私たち生命システムが非生命の物質からどのように創られているかを理解することは、生命科学だけでなく物質科学においても、未解明の重要な問いであることは間違いありません。そこで、生物の最小単位である細胞を模倣した原始細胞モデルや環境に適応し進化する人工細胞人工生命システムを構築することで、「生命とは何か?」を物理科学的に理解することや、あり得る生命を探求する非天然生物物理学の開拓を目指します。従来の要素還元的アプローチだけでは生命が生命たるシステム全体の振る舞いを知ることができませんが、構成論的アプローチを用いることで、そのような現象を理解することができます。また、細胞モデルを利用することで、ゆらぎの多い細胞内反応からロバストな生体情報処理が如何に実現されるかという本質に迫ります。

さらに、DNAナノテクノロジー(DNAゲル、DNAオリガミ)を駆使しして、細胞模倣型の分子ロボットを構築して体内で診断や治療などをできるシステムの構築も目指します。最近は、DNAナノ構造集合体の新しい状態であるDNA液滴に着目し、その液-液相分離挙動によるダイナミックな人工細胞や分子ロボットの構築を行っています。たとえば、病気の診断をするDNA液滴コンピュータなどです。これらに加え、遺伝子工学や化学分析などを精度良く効率良く行うためのマイクロリアクタの開発も行っています。

(1)原始細胞モデル、人工細胞構築学、ウェットな人工生命、人工生命システム、生命の起源、相分離生物学、非天然生物物理学; (2)DNAナノテクノロジー、RNAナノテクノロジー、分子ロボティクス、DNAゲル/DNA液滴、DNAオリガミ; (3)マイクロリアクタ、μTAS、化学チップ、分子センサー、バイオMEMS

細胞サイズの反応空間の制御から人工細胞の構築へ

私たち生命システムが非生命の物質からどのように創られているかを理解することは、生命科学だけでなく物質科学においても、未解明の重要な問いであることは間違いありません。そこで、生物の最小単位である細胞を模倣した原始細胞モデルや環境に適応し進化する人工細胞を構築することで、「生命とは何か?」を物理科学的に理解することを目指します。

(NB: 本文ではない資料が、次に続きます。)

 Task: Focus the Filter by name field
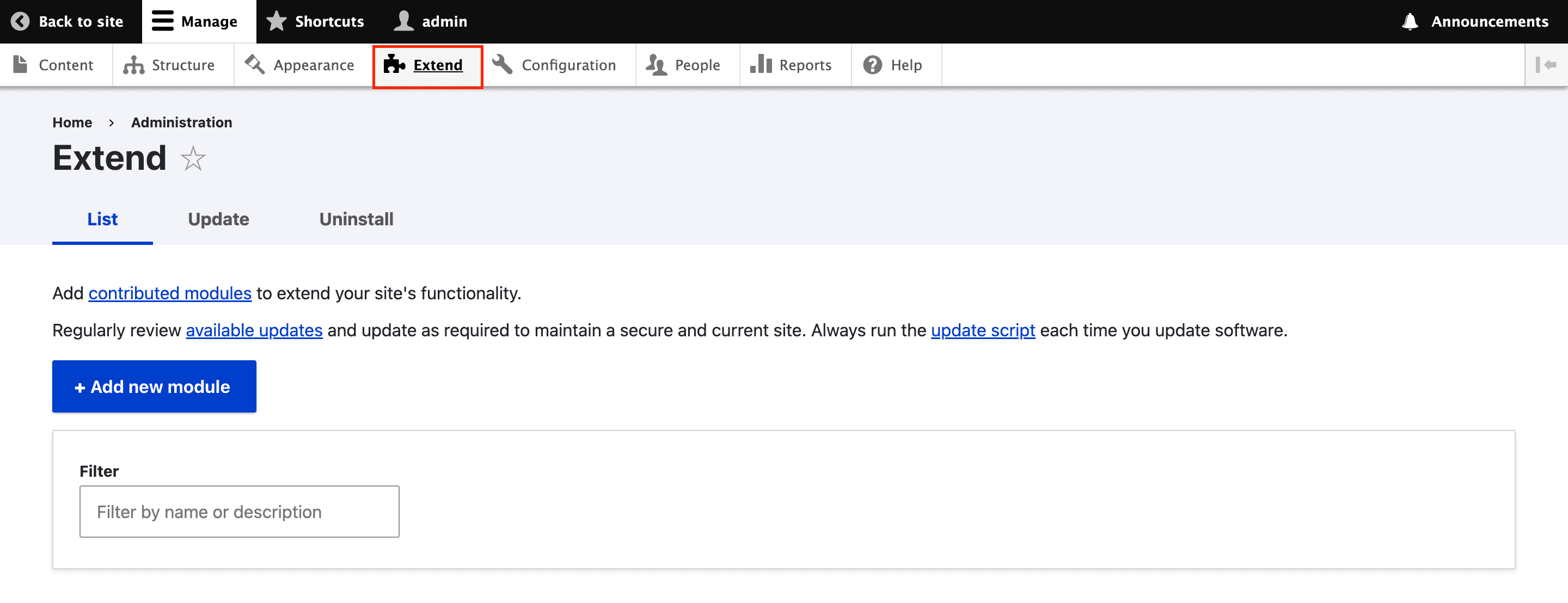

従来の要素還元的アプローチだけでは生命が生命たるシステム全体の振る舞いを知ることができませんが、構成論的アプローチを用いることで、そのような現象を理解することができます。また、細胞モデルを利用することで、ゆらぎの多い細胞内反応からロバストな生体情報処理が如何に実現されるかに迫ります。
さらに、DNAナノテクノロジー(DNAゲル、DNAオリガミ)を駆使しして、細胞模倣型の分子ロボットを構築して体内で診断や治療などをできるシステムの構築も目指します。最近は、DNAナノ構造集合体の新しい状態であるDNA液滴に着目し、その液-液相分離挙動によるダイナミックな人工細胞や分子ロボットの構築を行っています。これらに加え、遺伝子工学や化学分析などを精度良く効率良く行うためのマイクロリアクタの開発も行っています。

生物の最小単位は細胞であり,細胞膜と呼ばれる膜でできた超微小容器です.この容器があるからこそ,システムを維持できると考えられます.本アプローチでは,細胞と同じスケールの膜でできた容器を人工的に創り,その中に分子反応系を入れて自律的なシステムを生み出すということをしています.また,膜でできた容器が自律性にどのように貢献しているかといった物性を調べて,細胞という容器の意義について知見を深めています.非線形科学,非平衡科学,少数分子系の生物物理学などに関する発見があります.

(1) DNAを用いた人工細胞・人工オルガネラの構築

■ 核酸・タンパク質などの生体高分子の液-液相分離現象が細胞生物学でも注目されています。本研究では、DNAナノ構造で液-液相分離現象が実現できることを示し、DNA塩基配列によって、DNA液滴の挙動を制御できることを示しました。DNA液滴は人工細胞・人工オルガネラや分子ロボットなどのための新しい技術として近年注目されています。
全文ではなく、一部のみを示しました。